Ancora minacce a Catia Silva

Brescello: nel mirino del procuratore Grandinetti i post su Facebook di un 26enne

BRESCELLO. Ancora minacce alla leghista Catia Silva e il caso – seguito direttamente dal procuratore capo Giorgio Grandinetti – approderà fra breve in tribunale a Reggio.

Nel mirino della procura è finito il brescellese 26enne Luca Savio – che ora vive a Viadana (Mantova) – accusato di minacce, diffamazione, ingiurie (attraverso chat e post su Facebook). Nel caso della diffamazione la procura si riferisce a messaggi postati sul profilo pubblico dell’ex consigliere comunale leghista il 2 aprile dell’anno scorso. Un profilo a cui sono abilitate all’accesso 1.514 persone. Scritti che per la procura offendono la reputazione della leghista: «Parli tu che sei sporca come la rumenta e porti a casa da mangiare facendo l’opposizione da anni perché per il resto non sai fare altro»; «Hai cercato solo consensi elettorali infamando la comunità calabrese che abita a Brescello»; «Continuerò a pensare che cerchi di lucrare sulle disgrazie della società». Sempre secondo il procuratore, il giorno successivo (3 aprile 2015) erano apparsi messaggi ingiuriosi ma sul profilo privato della Silva («Non ti caga neanche la mafia»; «Oh, bella di notte»; «A Brescello tu sei una poverina, nessuno ti ha cagato»). Infine le minacce tratte sempre da Facebook che l’accusa indica come «inquietanti concatenazioni».

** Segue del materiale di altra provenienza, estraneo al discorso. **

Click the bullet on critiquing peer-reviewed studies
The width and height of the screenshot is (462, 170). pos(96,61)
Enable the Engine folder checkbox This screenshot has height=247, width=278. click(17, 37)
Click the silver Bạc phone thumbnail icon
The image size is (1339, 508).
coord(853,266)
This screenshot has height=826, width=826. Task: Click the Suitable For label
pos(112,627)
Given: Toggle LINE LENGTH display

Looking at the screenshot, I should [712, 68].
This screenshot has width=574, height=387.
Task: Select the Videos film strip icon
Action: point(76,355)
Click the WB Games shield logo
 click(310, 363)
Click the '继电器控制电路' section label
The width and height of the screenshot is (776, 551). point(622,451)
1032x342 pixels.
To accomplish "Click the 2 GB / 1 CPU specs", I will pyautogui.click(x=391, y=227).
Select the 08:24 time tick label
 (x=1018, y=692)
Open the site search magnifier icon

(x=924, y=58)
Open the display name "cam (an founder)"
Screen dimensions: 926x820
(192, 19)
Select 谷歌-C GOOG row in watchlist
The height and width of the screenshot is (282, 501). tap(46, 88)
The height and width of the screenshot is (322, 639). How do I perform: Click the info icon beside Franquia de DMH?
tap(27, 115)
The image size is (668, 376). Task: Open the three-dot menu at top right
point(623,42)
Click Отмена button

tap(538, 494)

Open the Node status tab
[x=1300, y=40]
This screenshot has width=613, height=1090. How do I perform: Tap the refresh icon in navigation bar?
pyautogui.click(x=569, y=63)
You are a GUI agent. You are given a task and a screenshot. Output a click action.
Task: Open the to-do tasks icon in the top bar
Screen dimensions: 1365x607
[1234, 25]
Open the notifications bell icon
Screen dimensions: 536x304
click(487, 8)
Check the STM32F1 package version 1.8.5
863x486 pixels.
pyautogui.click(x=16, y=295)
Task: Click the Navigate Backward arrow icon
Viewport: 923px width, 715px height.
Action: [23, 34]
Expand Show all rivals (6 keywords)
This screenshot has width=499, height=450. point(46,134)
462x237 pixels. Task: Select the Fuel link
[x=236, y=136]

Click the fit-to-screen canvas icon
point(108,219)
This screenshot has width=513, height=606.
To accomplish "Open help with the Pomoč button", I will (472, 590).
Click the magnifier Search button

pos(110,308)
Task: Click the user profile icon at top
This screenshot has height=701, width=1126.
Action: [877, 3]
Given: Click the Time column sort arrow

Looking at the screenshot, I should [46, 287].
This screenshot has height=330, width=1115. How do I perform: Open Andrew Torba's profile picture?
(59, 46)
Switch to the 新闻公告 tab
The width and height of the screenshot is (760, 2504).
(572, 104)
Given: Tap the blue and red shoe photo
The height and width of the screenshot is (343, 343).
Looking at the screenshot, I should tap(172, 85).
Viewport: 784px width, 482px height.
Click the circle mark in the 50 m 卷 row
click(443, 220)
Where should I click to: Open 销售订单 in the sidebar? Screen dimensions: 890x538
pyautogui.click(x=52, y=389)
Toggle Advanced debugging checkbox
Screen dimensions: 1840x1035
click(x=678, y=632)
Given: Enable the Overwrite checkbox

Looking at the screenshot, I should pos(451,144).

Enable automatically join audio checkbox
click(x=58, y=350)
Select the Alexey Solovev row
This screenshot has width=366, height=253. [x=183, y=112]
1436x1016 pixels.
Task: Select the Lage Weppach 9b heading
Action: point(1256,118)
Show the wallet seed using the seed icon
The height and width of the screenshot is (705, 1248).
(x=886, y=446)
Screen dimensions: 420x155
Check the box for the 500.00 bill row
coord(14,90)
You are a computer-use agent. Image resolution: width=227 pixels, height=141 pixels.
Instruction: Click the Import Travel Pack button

L’inchiesta del numero uno della procura si era conclusa con un decreto penale di condanna, a cui Savio (attraverso i suoi legali Luisa Tosi e Lorenzo Isoppo) ha replicato facendo opposizione, per poi optare al rito abbreviato. A breve, quindi, la vicenda approderà davanti al gup. La Gazzetta ha contattato i legali di entrambe le parti in causa, riuscendo a parlare solo con l’avvocato Gabriele Pignagnoli che rappresenta la Silva costituitasi parte civile: «Non capiamo tanto accanimento. Comunque qualunque somma risarcitoria sarà devoluta in beneficenza al gruppo modenese del movimento delle Agende rosse».(t.s.)